Since early March, the payment delay has been extended multiple times, most recently due to difficulties one billed entity had with opening email attachments.
“First, they couldn’t open an attachment, then they didn’t get the attachment; and others said to send Excel spreadsheets and then suddenly they aren’t using Excel spreadsheets, they have to be PDFs, but then that didn’t work,” she explains. “So then we go back to spreadsheet billing and did it a different way, resubmitted it all, but they could only see one page, not all pages.”
To pay its 275 employees, many who live paycheck to paycheck, the 35-year-old nonprofit opened a line of credit, which required finding a bank that would extend credit on receivables.
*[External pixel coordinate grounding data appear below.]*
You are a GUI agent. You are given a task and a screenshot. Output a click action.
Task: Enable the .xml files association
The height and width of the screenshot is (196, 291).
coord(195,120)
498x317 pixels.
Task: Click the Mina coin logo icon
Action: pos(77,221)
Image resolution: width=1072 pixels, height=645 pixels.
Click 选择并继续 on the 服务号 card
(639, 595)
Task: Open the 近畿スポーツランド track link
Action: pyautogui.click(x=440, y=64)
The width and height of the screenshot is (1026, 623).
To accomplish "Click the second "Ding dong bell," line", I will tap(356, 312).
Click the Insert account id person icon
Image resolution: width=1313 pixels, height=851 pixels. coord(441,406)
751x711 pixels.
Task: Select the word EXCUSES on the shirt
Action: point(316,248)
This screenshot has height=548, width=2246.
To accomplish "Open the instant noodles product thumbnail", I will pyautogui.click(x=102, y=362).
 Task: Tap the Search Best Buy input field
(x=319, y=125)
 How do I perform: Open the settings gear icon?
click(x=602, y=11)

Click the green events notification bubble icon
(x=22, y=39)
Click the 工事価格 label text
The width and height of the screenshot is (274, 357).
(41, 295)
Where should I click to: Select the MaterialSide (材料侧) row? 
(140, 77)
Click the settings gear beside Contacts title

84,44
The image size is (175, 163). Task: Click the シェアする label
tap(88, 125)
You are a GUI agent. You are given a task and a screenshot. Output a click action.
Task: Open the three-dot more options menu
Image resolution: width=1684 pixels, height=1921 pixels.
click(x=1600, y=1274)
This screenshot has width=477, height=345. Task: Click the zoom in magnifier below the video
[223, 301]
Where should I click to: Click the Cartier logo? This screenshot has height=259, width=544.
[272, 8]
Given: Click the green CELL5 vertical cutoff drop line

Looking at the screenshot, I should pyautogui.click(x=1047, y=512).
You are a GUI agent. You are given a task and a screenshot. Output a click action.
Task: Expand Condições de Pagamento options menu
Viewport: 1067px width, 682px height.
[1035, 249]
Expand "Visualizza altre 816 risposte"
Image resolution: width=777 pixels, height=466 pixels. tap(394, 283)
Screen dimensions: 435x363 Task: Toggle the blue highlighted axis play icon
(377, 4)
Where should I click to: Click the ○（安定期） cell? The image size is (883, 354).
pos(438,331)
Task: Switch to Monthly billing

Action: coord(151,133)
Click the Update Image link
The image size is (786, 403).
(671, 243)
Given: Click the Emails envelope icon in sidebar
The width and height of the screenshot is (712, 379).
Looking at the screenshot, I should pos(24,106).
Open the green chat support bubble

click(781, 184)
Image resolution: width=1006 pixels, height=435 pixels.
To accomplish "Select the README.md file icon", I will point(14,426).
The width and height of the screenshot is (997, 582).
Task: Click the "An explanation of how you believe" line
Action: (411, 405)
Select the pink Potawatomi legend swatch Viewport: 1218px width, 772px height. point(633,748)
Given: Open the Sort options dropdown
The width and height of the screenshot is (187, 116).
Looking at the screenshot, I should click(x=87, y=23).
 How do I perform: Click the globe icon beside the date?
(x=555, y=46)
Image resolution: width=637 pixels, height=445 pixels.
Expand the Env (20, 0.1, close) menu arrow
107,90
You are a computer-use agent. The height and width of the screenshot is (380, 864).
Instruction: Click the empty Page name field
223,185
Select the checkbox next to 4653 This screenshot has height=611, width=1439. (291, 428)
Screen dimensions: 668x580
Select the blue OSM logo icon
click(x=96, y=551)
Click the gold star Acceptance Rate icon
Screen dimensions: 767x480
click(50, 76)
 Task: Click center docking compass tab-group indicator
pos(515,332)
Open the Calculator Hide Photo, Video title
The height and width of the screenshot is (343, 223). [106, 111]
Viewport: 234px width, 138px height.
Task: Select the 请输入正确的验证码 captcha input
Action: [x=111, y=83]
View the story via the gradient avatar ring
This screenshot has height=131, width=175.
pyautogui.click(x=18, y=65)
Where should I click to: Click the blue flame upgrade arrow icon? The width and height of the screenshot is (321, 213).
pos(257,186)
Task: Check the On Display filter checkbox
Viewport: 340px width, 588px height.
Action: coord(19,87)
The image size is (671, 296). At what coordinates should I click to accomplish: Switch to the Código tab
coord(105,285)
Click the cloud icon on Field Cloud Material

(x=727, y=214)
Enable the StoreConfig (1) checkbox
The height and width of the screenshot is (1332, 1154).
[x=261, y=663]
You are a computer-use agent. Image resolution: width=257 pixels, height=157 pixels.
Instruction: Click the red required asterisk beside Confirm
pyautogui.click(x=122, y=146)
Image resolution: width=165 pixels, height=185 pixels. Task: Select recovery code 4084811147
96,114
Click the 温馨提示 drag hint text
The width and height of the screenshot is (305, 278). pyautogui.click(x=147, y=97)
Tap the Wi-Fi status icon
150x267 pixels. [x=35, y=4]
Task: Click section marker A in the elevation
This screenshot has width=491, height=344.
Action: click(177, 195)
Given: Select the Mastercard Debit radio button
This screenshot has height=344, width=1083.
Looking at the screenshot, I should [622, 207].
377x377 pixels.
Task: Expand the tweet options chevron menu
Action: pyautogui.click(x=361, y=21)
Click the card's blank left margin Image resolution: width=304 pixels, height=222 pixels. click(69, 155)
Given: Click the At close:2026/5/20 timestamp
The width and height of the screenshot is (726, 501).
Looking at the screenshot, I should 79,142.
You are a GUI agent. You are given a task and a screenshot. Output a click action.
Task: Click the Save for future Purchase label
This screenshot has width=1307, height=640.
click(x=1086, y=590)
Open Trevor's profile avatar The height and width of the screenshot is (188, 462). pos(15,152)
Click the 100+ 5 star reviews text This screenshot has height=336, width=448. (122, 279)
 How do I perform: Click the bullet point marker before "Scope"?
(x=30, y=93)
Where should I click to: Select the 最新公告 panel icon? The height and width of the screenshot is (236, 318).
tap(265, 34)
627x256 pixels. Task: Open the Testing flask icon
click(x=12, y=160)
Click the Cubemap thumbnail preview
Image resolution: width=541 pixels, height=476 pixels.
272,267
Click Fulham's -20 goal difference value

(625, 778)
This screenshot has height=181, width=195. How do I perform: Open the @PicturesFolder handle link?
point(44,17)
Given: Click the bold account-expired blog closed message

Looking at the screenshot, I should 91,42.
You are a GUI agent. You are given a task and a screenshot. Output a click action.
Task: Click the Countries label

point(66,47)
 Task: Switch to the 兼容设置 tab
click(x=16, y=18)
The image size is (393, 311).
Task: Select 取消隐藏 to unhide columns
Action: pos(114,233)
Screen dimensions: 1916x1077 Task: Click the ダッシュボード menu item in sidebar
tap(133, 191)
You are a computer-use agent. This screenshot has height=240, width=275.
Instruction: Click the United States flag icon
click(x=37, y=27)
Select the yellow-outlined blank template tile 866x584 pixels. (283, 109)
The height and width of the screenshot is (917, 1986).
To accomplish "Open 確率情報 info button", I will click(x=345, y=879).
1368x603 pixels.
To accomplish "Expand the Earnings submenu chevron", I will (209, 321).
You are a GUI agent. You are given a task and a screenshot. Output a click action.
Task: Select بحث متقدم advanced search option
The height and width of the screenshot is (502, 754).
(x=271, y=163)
“It’ll get worked out,” Turner says, “but it’s been exhausting for everybody.”
McCormick paid out-of-pocket for respite in order to attend her sister’s funeral. She doesn’t begrudge the new care managers, who she says are overwhelmed with impossible caseloads.
McCormick, who recently turned 74, is hopeful the wrinkles will get ironed out.
“I just continue to take care of people to the best of my ability,” she says. “It’s just part of my life, you know?”
In March, she submitted her first invoice following a $1,000-per-month reduction in pay.
No provider found, the system replied.
“It’s all of these little things that add up,” she says. “Who the hell knows what happens in the case of an emergency.”
Editor's note: This article originally stated that Madison Metro ended paratransit service. Although Metro is phasing out its own service, retiring buses and moving drivers to mainline routes, paratransit is still available through subcontractors.